Up ~15%, Despite Two Formidable Obstacles

Our Hamilton Capital U.S. Mid-Cap Financials ETF (USD) rose 15% in its first year, outperforming the U.S. large-cap financials index (S5FINL Index). The sheer earnings growth of HFMU.U holdings supported this outperformance despite two very formidable obstacles, both of which we believe are unlikely to recur. Of importance, HFMU.U achieved this outperformance with significantly lower drawdowns and volatility. What were these obstacles?

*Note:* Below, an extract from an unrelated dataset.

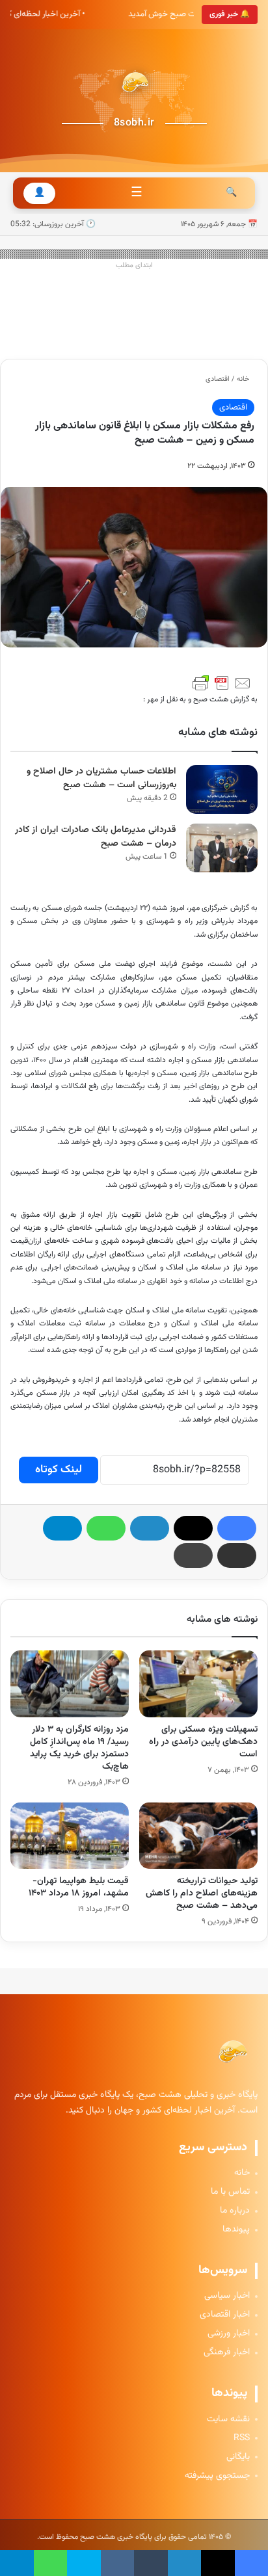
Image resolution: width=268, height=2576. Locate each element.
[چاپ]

First, multiple expansion for the 4 mega-cap banks – which represent ~40% of the benchmark – supported the performance of the U.S. large-cap financials index in the past 12 months. Even though these mega banks continue to grow EPS at a much slower rate than their mid-cap peers, they benefited from multiple expansion primarily as the market became more optimistic on U.S. economic growth (of which mega-caps are de facto proxies). Multiple expansion of these 4 mega-caps provided a substantial tailwind to returns as average P/E’s rose from 9.6x to 10.3x (and P/BVs multiples rose from 1.2x to 1.4x)1.

Attractive yield

Second, U.S. mid-cap banks (~70% of HFMU.U) have more exposure to commercial lending and are therefore more rate sensitive than their large-cap peers, which have more exposure to slower growth capital markets/investment banking. However, one crude/largely outdated macro-indicator that holds great sway over generalist investors is the 2-10 spread, which in the last year compressed to its lowest level in over 10 years at 23 bps, falling from 79 bps a year ago (see Appendix I).

This spread is seen by many generalist investors as a proxy for the yield curve, and therefore when it compresses creates concerns over margin compression. However, as the (material) EPS growth of HFMU.U has highlighted this past year, the decline in this spread did not have a material impact on earnings2. However, it influences large pools of fast-moving capital, which weighed on P/E multiples.

So, despite transient factors supporting large-caps financials and one significant – but outdated – sentiment indicator weighing on mid-caps, HFMU.U still managed to outperform its large-cap peers, while experiencing materially lower volatility. For example, the XLF – or large-cap financials index – declined for 5 consecutive months ending in June 2018.

Going forward, consensus portfolio-weighted EPS growth for 2019 for HFMU.U is ~13.1% with a P/E of 12.0x. This compares very favourably to the large-caps, which have portfolio-weighted consensus EPS growth of ~9.6% and a higher P/E of 13.4x.

In addition, we continue to believe that the Hamilton Capital U.S. Mid-Cap Financials ETF (USD) provides exposure to a huge and attractive part of the global financial sector, possessing the following positive attributes: (i) customized geographic exposure to higher growth states/regions, (ii) greater rate sensitivity, (iii) favourable regulatory tailwind, and (iv) ongoing consolidation.



1 From September 1st, 2017 to August 31st, 2018.
2 See ETF Commentary for comments on HFMU.U, including EPS growth.

Note: Comments, charts and opinions offered in this commentary are produced by Hamilton Capital and are for information purposes only. They should not be considered as advice to purchase or to sell mentioned securities. Any information offered is believed to be accurate, but is not guaranteed.